Bem-estar

Luto pela figura paterna

11 de agosto de 2021

Vários acontecimentos podem antecipar o confronto com a morte, sendo dos mais penosos, sem dúvida, a perda de alguém que nos é importante. Infelizmente, a pandemia fez com que esse encontro, trouxesse o processo de luto paterno para o interior de muitas famílias, de forma abrupta e/ou penosa. Atualmente, a morte transformou-se em show explorado pela mídia. Paradoxalmente, no âmbito individual, ela permanece como um tabu, ou seja, vê-se muita morte na TV, de uma morte espetacular, mas de pessoas desconhecidas. O que continua difícil é falar daquela morte que nos atinge, íntima, de nossos entes queridos ou até da nossa própria morte.

Vamos falar aqui sobre a perda da figura do pai, a importância de perceber o impacto que essa morte provoca no sistema familiar, pois a figura paterna, geralmente, é quem faz a família se sentir segura e protegida. Desde os tempos antigos, a figura paterna representa um patamar imprescindível.

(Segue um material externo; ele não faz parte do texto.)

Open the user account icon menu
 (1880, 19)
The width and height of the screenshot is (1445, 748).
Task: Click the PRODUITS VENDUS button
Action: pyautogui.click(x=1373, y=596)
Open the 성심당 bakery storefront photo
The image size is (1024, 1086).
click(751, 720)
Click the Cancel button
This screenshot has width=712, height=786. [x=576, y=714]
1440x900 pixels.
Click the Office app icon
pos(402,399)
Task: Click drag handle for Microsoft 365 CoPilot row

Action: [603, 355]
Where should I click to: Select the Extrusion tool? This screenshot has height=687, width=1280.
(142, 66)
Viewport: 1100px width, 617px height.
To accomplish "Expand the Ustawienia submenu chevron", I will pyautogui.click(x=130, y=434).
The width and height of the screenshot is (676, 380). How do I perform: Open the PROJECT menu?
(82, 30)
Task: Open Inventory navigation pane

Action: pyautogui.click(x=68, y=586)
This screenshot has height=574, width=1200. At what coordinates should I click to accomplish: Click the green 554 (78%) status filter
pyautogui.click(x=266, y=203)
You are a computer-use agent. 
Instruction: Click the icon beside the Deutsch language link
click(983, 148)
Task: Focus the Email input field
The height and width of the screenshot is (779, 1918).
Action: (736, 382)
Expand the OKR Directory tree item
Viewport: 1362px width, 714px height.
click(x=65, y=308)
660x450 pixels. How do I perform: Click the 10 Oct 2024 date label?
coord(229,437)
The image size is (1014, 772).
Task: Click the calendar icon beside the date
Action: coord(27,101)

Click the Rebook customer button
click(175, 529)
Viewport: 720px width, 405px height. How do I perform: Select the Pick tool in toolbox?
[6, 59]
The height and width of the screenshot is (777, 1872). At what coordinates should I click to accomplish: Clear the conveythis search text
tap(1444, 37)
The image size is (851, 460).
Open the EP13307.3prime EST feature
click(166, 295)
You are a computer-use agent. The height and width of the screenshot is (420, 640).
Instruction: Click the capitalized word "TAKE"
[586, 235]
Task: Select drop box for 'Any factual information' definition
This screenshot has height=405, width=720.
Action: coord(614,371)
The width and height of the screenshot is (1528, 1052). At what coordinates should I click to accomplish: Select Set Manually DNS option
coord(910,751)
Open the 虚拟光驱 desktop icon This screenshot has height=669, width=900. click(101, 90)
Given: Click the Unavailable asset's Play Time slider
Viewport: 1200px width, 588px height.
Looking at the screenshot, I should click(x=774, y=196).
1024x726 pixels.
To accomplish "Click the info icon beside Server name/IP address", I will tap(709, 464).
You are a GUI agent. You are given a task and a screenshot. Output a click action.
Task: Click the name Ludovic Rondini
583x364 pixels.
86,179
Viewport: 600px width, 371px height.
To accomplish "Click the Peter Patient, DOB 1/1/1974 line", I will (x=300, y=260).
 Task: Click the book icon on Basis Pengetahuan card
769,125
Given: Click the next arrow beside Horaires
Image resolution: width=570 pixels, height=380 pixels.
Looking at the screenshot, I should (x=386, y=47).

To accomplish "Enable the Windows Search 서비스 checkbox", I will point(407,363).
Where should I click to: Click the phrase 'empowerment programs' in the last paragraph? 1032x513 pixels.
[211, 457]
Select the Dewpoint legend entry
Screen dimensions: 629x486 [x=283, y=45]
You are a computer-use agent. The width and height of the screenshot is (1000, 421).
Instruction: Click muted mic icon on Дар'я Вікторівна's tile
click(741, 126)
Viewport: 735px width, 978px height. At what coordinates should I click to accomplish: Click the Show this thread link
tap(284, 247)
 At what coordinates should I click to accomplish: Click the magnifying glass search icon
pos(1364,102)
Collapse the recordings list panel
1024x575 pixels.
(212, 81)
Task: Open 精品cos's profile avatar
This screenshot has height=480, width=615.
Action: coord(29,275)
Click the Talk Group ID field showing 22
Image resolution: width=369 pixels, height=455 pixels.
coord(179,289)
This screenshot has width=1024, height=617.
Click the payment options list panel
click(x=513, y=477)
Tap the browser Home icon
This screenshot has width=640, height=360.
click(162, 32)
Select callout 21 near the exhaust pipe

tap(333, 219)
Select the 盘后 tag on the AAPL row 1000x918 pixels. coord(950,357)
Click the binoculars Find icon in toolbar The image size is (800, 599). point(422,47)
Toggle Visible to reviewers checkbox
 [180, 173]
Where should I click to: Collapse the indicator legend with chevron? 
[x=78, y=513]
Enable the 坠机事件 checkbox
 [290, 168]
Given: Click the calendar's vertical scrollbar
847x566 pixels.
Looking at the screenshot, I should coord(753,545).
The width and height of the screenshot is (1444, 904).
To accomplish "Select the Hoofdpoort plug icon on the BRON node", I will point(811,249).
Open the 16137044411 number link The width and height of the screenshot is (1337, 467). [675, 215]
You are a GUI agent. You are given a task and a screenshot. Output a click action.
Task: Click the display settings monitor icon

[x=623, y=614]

A sociedade sempre se desenvolveu de forma paternalista, na qual o pai tinha por dever o de trazer o sustento da casa, a tomada de decisões e a estabilidade familiar, determinando assim a mãe como a figura afetiva. Nesse contesto simbólico, o papel do pai é tão importante quanto o da mãe.

O processo de luto não só varia de pessoa para pessoa, como também depende da faixa etária. Há uma interrupção da rotina de uma família, que precisará aprender que nunca mais será a mesma após a morte do pai. Dessa forma, as crianças e os adolescentes têm características próprias de sentir e de vivenciar o luto. Nessa faixa etária, o processo de elaboração da perda de uma figura parental faz-se em um maior espaço de tempo que no adulto, ou seja, a criança pode voltar a sentir falta desse pai na adolescência e o adolescente na fase adulta, sendo que algumas mudanças de comportamento podem estar ligadas a esse luto e, que muitas vezes, passam despercebidos na época do ocorrido.

Por isso, é importante que a criança e o adolescente façam parte do luto familiar, por esse pai falecido, pois o que ocorre habitualmente é que a família tenta protegê-los da dor, como se isso fosse possível. O papel do pai sempre foi considerado central na constituição do sujeito e sua presença indispensável para o desenvolvimento saudável da criança, para que na fase adulta, ela não desenvolva possíveis distúrbios psicológicos. É importante falar das emoções, dos medos e das angústias.

Como cada família vai vivenciar isso, sempre será de forma bastante particular e peculiar, mas é bom ressaltar que estejam atentos a todas as expressões emocionais e alterações comportamentais. O apoio de terapeutas e/ou profissionais da saúde podem ser essenciais, ao oferecer uma escuta amorosa e paciente, o apoio e a atenção necessária, auxiliando nos processos de nomeação, elaboração e ressignificação dos fatos vividos.